Among the entries, how many lines hold the word "resolution"? Respond with that number only.

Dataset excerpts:

▬▬▬▬▬▬▬▬▬▬

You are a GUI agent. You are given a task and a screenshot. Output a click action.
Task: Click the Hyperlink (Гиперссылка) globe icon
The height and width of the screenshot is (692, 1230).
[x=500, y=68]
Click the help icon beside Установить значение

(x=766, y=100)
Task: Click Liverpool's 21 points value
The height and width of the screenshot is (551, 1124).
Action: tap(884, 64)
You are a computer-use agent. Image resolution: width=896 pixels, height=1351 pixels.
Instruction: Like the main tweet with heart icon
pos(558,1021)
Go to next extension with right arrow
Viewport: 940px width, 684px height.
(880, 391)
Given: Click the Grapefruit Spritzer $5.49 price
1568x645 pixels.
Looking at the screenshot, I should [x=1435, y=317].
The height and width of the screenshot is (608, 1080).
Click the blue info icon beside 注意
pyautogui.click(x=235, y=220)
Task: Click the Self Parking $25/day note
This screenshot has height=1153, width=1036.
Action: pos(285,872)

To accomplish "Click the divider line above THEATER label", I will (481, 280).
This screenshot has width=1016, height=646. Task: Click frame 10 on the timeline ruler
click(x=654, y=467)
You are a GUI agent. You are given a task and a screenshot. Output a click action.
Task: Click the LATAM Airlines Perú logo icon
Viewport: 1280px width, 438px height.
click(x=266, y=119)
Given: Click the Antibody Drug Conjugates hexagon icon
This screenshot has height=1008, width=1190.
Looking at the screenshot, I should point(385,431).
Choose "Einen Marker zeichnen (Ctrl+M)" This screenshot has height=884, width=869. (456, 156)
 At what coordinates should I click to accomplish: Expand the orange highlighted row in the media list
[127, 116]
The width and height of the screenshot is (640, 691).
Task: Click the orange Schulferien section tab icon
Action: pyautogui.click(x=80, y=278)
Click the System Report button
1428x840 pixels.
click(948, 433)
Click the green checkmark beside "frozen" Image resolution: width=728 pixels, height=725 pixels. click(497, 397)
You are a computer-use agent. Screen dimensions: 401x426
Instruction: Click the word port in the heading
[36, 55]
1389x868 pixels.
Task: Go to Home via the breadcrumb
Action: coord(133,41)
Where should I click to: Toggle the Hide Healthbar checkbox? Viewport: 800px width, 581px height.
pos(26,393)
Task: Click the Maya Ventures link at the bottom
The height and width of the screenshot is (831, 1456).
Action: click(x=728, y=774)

▬▬▬▬▬▬▬▬▬▬

- Response to the task
2